What is asked.
Decide whether each statement agrees with the "DevHawk World Tour FY2010" post below. Answer yes or no, and quote the deciding words from the post.
(a) The author has always organized this list by fiscal year.
(b) The Copenhagen trip includes presenting at four universities in a single week.
(c) In "Stud.blog," the word "Stud" means "Student."

DevHawk World Tour FY2010

As I’ve done the past two years, here’s a list of all the places I’m going in the next fiscal year. Traditionally, I’ve done this post by calendar year, but all MSFT planning is done by FY and so invariably I miss events early in the calendar year but late in the fiscal (like PyCon last year). I’ll be updating this post periodically as I get tapped for more presentations. There are several other conferences I’m considering, submitting sessions for, in discussions with, but these are the ones that are confirmed.

Danish University Tour, Sept 7-11
My FY10 travels first take me to Copenhagen, where I was invited by the local subsidiary to present at four different universities in a single week. Don’t know how much sightseeing I’ll get done, but I’ll sure be talking a lot. My host Martin Esmann writes Stud.blog for Danish ComputerWorld and has a post (in Danish) about my visit. Personally, I am just excited about being featured in something called “Stud.blog”! 😄 Actually, Stud here means “Student” not “slender, upright members of wood” or any other definition of the term “stud”.

I’ll be visiting Aalborg University, Aarhus University, University of Southern Denmark and University of Copehhagen as well as delivering a TechTalk at the Microsoft Development Center Copenhagen, which is Microsoft’s biggest development center in Europe. I’ll primarily be delivering my Iron Languages introductory talk “Pumping Iron”, but there’s also some interest in language development on the DLR so I’ll be talking on that topic as well.

Element and text location data
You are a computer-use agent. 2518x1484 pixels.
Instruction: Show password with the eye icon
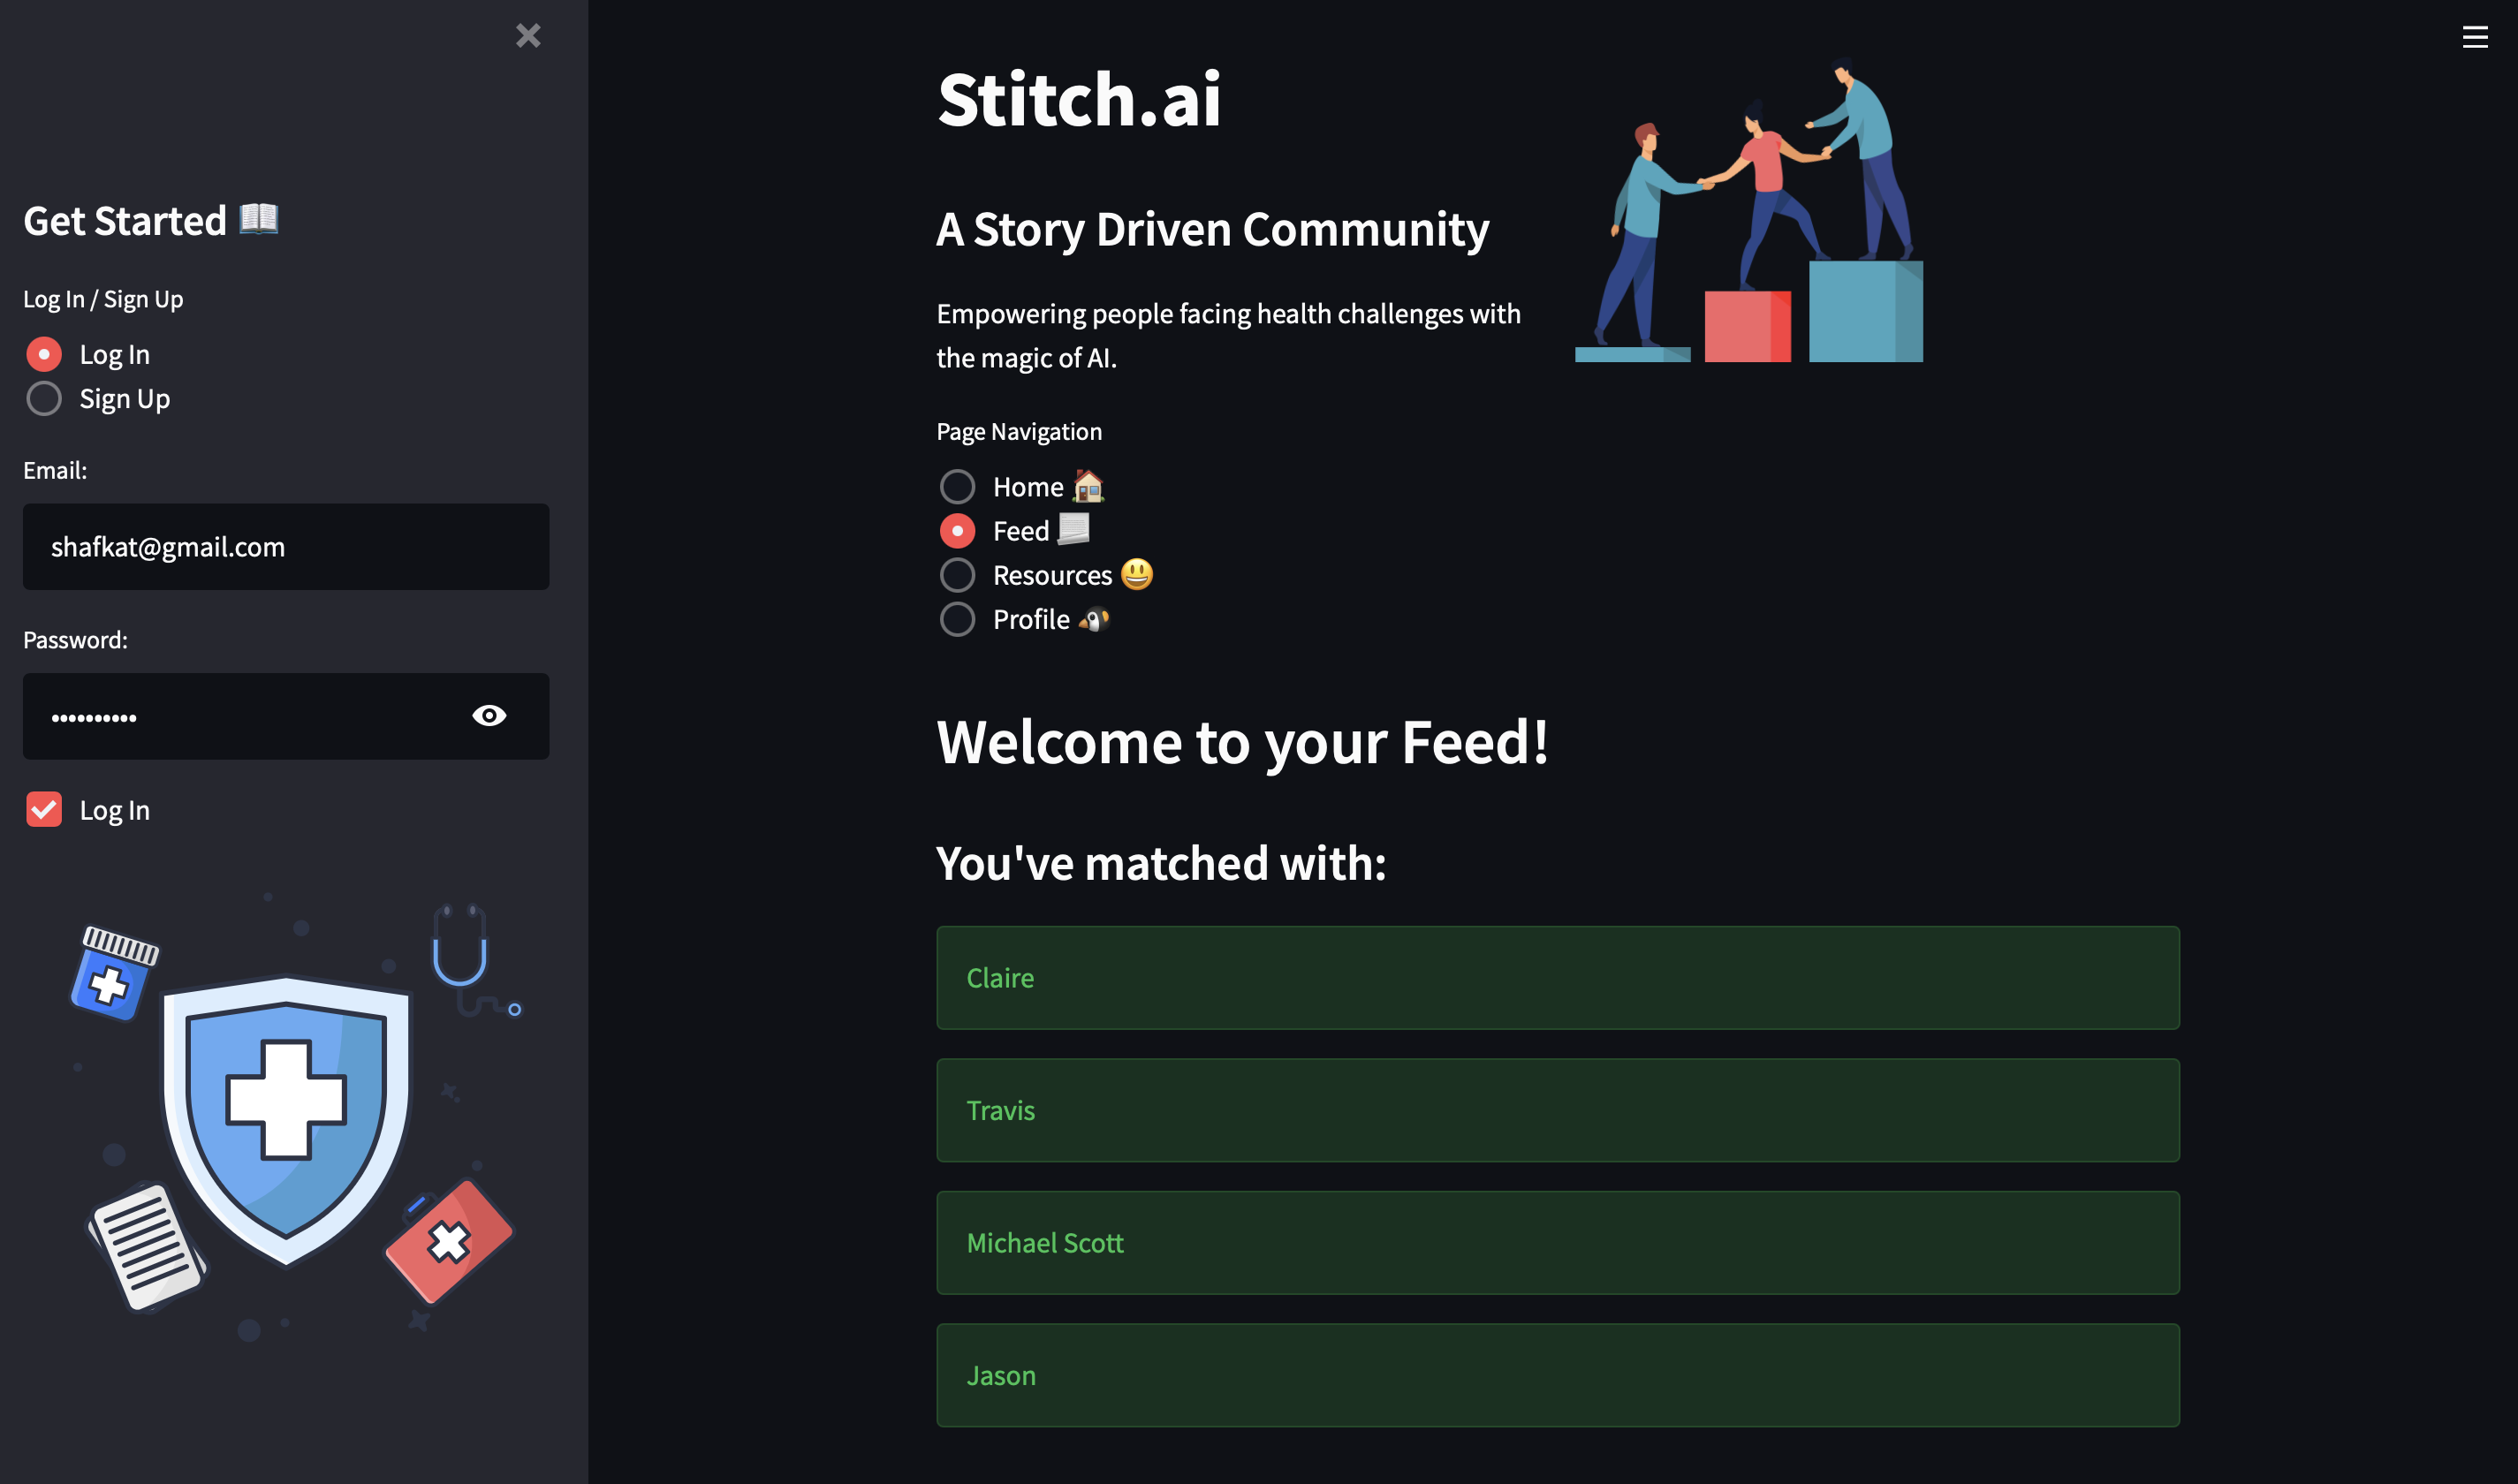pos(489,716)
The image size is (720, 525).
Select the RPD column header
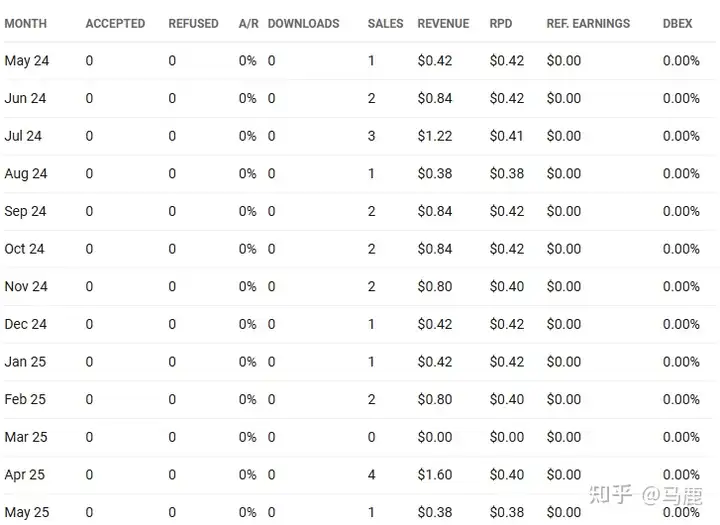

The response.
(a) No: "Traditionally, I’ve done this post by calendar year"
(b) Yes: "present at four different universities in a single week"
(c) Yes: "Stud here means “Student”"